You’ve seen me more often…in those “meetings”. They happen even with total strangers, but those who understand your hardships like their own. They happen in supermarkets, in pediatrician clinics, in jeepneys, with new neighbors, even over the internet. We exchange funny, desperate or touching anecdotes about our children and debate over which milk, vitamins, diapers, or discipline tactics are better. Which one really work, and which ones really don’t.
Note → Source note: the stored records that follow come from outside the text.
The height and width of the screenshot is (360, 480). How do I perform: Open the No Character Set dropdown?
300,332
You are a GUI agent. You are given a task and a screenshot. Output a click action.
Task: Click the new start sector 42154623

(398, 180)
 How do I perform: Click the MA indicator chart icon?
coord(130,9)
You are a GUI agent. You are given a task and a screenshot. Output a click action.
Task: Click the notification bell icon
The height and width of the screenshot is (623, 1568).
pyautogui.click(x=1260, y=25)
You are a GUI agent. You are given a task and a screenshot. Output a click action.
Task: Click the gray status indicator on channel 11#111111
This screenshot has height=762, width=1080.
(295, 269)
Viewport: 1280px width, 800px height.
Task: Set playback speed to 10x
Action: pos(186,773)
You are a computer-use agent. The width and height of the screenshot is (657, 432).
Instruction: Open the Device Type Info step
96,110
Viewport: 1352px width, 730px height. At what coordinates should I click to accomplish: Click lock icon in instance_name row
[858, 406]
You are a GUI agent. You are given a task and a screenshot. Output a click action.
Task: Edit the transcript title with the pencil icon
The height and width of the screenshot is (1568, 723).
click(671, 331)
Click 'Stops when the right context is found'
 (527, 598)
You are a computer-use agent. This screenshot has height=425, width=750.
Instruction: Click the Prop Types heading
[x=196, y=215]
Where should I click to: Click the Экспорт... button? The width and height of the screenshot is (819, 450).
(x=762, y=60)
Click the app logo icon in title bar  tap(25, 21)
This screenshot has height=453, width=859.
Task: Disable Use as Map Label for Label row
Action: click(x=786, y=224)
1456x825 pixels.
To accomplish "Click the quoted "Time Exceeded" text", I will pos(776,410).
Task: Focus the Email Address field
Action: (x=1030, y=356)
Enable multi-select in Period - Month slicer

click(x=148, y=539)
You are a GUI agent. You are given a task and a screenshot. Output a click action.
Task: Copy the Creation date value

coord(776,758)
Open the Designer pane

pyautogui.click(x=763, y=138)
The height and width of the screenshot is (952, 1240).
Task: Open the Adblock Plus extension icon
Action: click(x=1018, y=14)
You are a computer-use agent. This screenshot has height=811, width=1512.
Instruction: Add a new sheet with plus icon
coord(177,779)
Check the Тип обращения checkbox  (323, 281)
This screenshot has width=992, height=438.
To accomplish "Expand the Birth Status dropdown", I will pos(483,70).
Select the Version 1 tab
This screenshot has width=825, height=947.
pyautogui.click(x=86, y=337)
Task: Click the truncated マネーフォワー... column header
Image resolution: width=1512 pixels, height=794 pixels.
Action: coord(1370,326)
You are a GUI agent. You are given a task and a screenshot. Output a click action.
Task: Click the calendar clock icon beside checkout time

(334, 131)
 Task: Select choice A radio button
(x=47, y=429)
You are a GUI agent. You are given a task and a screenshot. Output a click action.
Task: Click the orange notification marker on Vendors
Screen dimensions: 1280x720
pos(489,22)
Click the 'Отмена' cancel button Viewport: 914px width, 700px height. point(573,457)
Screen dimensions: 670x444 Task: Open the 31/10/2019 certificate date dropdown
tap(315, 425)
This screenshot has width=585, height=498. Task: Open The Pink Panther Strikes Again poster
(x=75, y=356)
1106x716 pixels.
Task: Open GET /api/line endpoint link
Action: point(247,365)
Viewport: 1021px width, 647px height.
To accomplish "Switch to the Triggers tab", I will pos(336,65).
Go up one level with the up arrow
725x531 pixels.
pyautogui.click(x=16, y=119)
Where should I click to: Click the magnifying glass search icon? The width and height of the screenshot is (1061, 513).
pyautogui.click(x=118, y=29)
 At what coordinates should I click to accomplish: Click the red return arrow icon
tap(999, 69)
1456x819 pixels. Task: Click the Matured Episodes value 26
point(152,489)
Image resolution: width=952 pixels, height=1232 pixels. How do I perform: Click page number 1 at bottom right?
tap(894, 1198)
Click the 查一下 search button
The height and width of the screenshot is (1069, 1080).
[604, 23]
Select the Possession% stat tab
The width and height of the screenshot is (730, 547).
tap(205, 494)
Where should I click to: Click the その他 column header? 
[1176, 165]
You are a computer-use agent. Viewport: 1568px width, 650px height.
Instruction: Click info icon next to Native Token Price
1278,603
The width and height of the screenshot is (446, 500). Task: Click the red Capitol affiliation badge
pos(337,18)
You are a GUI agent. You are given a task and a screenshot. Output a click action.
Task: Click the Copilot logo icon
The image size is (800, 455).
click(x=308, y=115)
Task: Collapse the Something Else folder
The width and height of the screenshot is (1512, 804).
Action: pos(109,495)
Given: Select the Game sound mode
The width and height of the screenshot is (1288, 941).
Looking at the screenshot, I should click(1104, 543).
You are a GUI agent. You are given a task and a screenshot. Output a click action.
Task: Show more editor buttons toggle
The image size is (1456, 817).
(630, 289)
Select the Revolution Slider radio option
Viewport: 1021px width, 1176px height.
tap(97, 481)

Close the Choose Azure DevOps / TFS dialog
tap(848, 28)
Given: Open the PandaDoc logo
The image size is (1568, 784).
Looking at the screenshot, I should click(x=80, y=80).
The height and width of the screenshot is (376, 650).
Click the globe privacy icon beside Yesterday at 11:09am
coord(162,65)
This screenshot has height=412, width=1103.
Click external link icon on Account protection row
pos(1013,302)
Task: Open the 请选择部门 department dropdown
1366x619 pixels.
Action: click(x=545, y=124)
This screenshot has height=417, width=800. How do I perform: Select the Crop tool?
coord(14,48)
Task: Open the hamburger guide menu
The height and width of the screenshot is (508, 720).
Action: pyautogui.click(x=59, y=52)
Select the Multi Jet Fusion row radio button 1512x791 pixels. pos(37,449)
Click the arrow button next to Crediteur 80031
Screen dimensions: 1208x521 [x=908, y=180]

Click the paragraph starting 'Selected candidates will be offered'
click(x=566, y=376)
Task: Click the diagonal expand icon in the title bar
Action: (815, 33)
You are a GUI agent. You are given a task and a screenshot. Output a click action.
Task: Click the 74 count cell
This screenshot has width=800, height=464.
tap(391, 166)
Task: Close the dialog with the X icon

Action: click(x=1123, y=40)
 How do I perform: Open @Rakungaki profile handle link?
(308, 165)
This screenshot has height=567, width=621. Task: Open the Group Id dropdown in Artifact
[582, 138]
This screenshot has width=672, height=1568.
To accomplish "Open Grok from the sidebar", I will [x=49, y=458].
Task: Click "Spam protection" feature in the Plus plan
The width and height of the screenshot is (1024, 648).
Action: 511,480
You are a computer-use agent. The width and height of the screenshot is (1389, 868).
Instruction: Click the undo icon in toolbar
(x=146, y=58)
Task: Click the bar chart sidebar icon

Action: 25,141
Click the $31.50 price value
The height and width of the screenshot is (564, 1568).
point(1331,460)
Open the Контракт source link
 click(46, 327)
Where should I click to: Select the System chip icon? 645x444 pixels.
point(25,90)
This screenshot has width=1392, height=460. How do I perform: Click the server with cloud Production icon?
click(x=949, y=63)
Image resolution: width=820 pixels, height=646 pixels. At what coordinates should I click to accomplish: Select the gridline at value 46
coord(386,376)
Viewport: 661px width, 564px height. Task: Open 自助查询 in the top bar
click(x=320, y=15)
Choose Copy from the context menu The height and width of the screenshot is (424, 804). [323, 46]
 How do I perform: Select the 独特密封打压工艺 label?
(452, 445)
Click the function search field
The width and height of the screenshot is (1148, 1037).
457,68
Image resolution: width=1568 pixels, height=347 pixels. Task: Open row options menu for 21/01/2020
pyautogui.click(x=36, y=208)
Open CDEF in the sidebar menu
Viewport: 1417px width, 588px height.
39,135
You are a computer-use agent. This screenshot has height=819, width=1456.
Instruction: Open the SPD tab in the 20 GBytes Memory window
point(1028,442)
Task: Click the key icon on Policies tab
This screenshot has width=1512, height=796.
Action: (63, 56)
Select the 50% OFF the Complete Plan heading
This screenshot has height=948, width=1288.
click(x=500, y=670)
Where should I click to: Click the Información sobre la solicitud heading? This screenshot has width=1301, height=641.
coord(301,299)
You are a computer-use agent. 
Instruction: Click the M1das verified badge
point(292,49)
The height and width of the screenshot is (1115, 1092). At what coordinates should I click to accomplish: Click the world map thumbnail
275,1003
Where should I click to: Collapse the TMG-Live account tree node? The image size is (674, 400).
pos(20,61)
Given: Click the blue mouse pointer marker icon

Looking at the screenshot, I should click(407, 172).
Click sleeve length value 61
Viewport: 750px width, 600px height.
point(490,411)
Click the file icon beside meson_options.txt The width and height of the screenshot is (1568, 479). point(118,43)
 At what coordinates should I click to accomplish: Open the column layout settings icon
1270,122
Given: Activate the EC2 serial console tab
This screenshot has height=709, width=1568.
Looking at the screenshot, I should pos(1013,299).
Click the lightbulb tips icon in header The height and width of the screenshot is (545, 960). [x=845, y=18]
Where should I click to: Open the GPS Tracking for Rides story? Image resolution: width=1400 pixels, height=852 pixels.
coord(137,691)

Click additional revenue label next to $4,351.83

You’ve seen me around, sure. I take a walk most afternoons around the subdivision. Most of the time with a little girl, sometimes with a man too...but it doesn’t matter if I’m with them both or alone. They have one name for me, and I usually answer to it. When my daughter came to this world, that man I called Honey, usually forgets pet names and simply refers to me as Mommy. He even does it when he’s not talking to our daughter!

I don’t even just answer to that anymore. I answer to a cry, a whimper, or even to “Juice! Juice!” , as long as it comes from the small voice I would hear and recognize even if I’m locked up inside the bathroom and doing No.2 (which I eventually postponed a lot of times to be “on call”).

Yep, I’m Mommy. The one who clapped when my little girl finally memorized all the basic and secondary colors for the first time (all of them, wow!). Who danced Ocho-Ocho and Spaghetti with her, and even enjoyed it. The one who bought those pretty red Mary Janes because red looked cute on my daughter (and it matched her birthday dress), if but a little expensive. The one who learned to love Teletubbies because I had to watch it at least 10 times a day. The one who now had the reason to buy toys she wanted as a little girl, clothes she wanted to wear as a little girl, go to places she would have wanted to. The one who put herself in a corner to control her temper, and agreed with gusto when someone said that any mother would understand why some wild animals ate their young ( and even thanked the heavens I wasn’t a wild animal…or else!)

The one who cried because the continued nursing for two years hurt me. The one who cried when a relative insinuated I wasn’t a good mother. The one who kept her chin up when she realized she WAS a good mother, no matter what. The one who worried when her daughter was losing weight, or never gained weight for that matter. The one who wanted nothing in the world but a whole night’s sleep, or a few hours alone reading a book or watching CSI or Sex and the City. The one who so badly wanted to spend time with her husband (if he wasn’t working late in the field, or if our daughter slept early, much better!) The one who feels desperate sometimes, but blessed more often.

Yep, Mommy here. 24 hours a day, seven days a week, for the rest of my life. You know me, you’ve seen me. But if you’re a mother as well…you’ll understand who I really am.